Lack of valid outcome measures invalidates autism science…

Ooh Ooh Ooh! They Finally Did It!

I have been waiting a while for a paper like this. Someone finally went and did a rather comprehensive analysis of outcome measures used in autism research. The evaluated whether or not the outcome measures were valid as endpoint targets for intervention studies.

To give away the ending, there aren’t any valid endpoints for autism research at present. What concerned me more, however, is the number of studies they had to exclude for invalid statistics, underpowered studies, or too few participants. I find this terrifying because there are a lot of drug treatment studies for autism, and if this manuscript is correct-and I feel it is-not a single one of these studies is valid.

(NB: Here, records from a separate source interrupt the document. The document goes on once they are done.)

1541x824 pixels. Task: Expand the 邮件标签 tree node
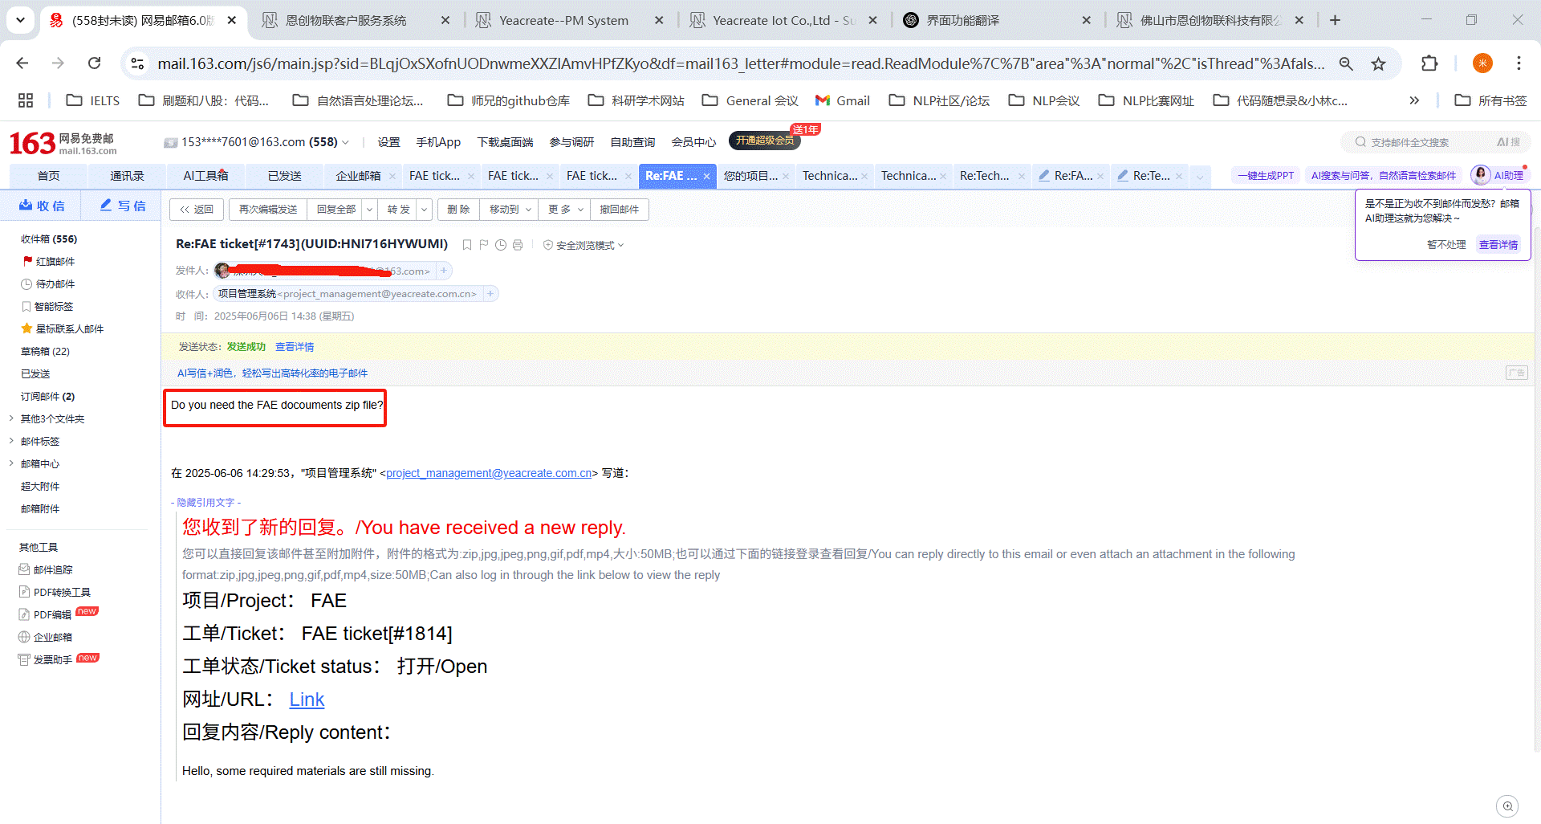pos(11,441)
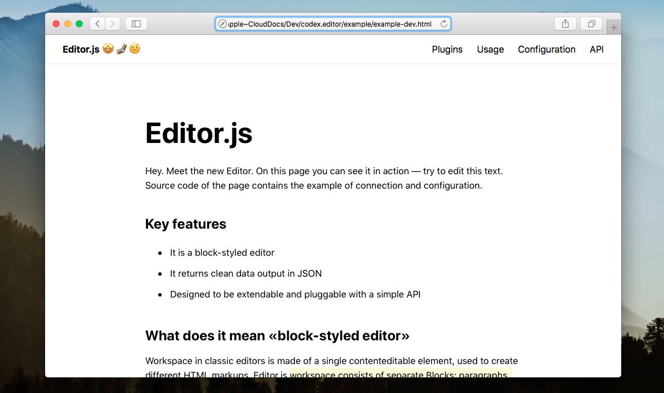
Task: Reload the page with the refresh icon
Action: click(444, 24)
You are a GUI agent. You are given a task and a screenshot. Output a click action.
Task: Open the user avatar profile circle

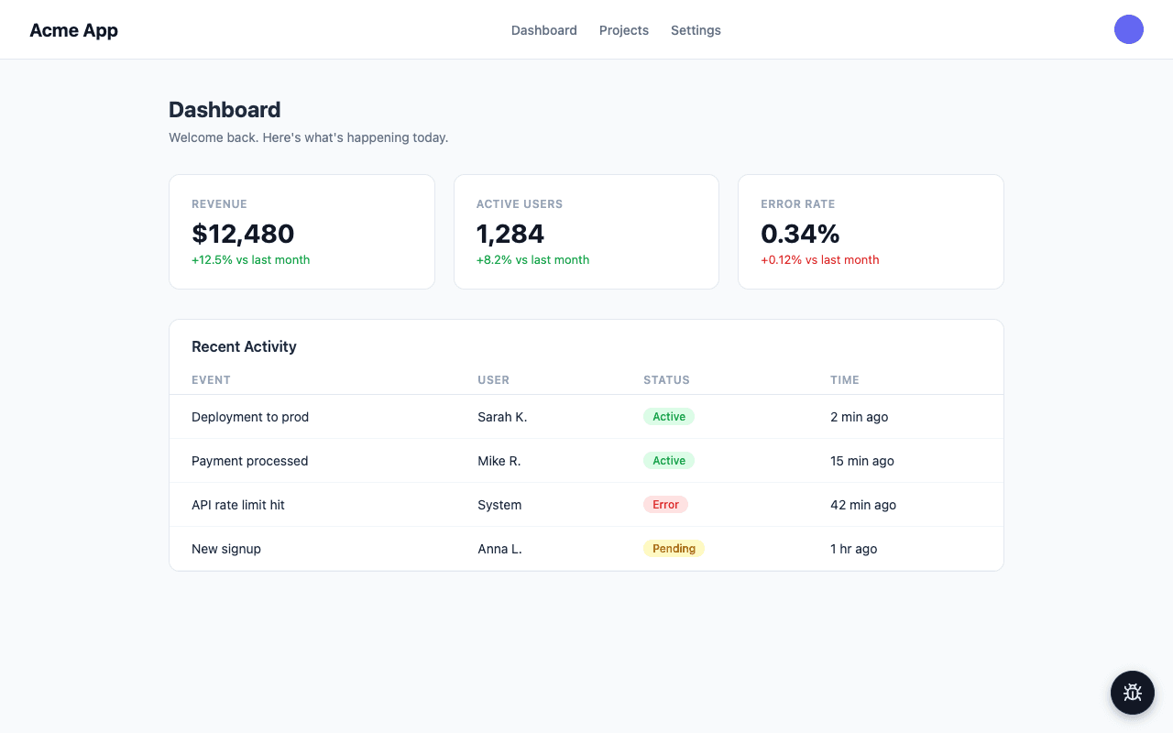tap(1128, 29)
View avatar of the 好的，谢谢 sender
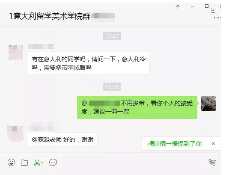The image size is (229, 175). pyautogui.click(x=15, y=133)
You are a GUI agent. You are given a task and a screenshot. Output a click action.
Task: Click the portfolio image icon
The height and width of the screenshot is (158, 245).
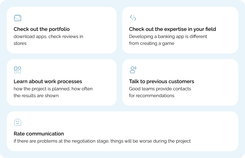tap(18, 18)
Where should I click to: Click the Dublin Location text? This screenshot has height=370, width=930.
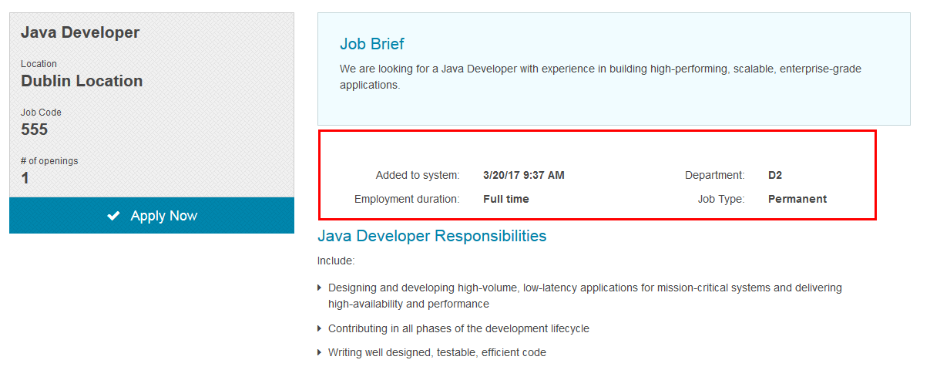click(82, 81)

The paper I am going to use as a springboard for discussion is entitled: “Systematic review of tools to measure outcomes for young children with autism spectrum disorder”, and it can be freely downloaded Here.


I will review the findings of this paper, but in this post I will also go deeper into some problems with scientific research right now, particularly as related to clinical populations. By and large, my impression is that there is a lot of cherry picking of subjects and convenient removal of inconvenient outlying/strange datapoints that do not support hypotheses. We ignore and actively avoid data that contradict what we want to hear. And the paper I will talk about addresses these topics, albeit in a much more diplomatic way than I will in this post.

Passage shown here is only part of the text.